In 1955 the Upper Moonridge rope tow experimented with snowmaking on a 300 foot run, however it proved economically impractical and was abandoned after two winters. In 1958 the Rebel Ridge Ski Area near Big Bear City installed snow making on a 800 foot long rope tow. In the drought years that followed, this system proved practical and was noticed by the other ski areas. In 1963, Dave and Dan Platus purchased the Lynn Lift Area for $75,000 and changed the name to Sky Forest. They converted the old sling tow to rope tows and installed snow making at the resort which they opened in December of that year. Meanwhile, Tommy Tyndall realized that he would have to arrange for financing to install snow making at Snow Summit; and by January of 1964 he had completed installation of the first large snow making system in Southern California. Tragically Tommy was killed in a tractor accident while working on one of the slopes. The management fell to Tommi's wife Jo Tyndall, who was assisted by her son, Richard Kun.

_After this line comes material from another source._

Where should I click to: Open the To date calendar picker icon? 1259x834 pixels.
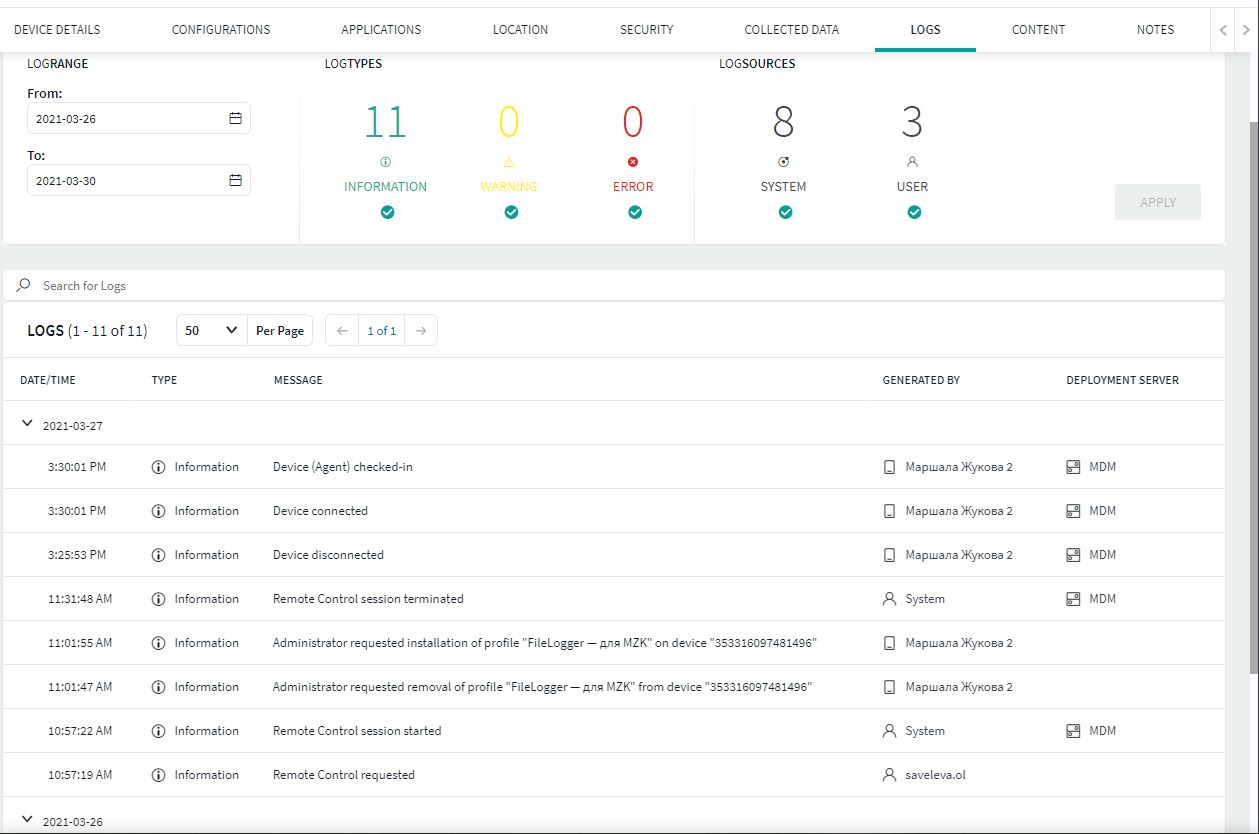coord(235,181)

After an excellent snow season in 1969, Snow Summit was able to add a second chair lift. The Moonridge area was purchased by several former Snow Summit ski instructors including Fred Goldsmith and Bill Strickland, they changed the name to Goldmine and installed a mile long chairlift to the top of the mountain. The next few years saw very little snow and at the end of 1972 Goldmine went into receivership. Snow Forest closed in 1973 and remained closed during the balance of the 1970's, and Rebel Ridge ended operations. The winter of 1972-73 was a good snow year and Snow Summit far exceeded any previous record and Goldmine was able to recover from receivership. The sport of skiing grew rapidly during the 1970's and the winter economy in the Big Bear Valley became more important that the summer season. Today Big Bear Lake is generally thought of as a "ski town".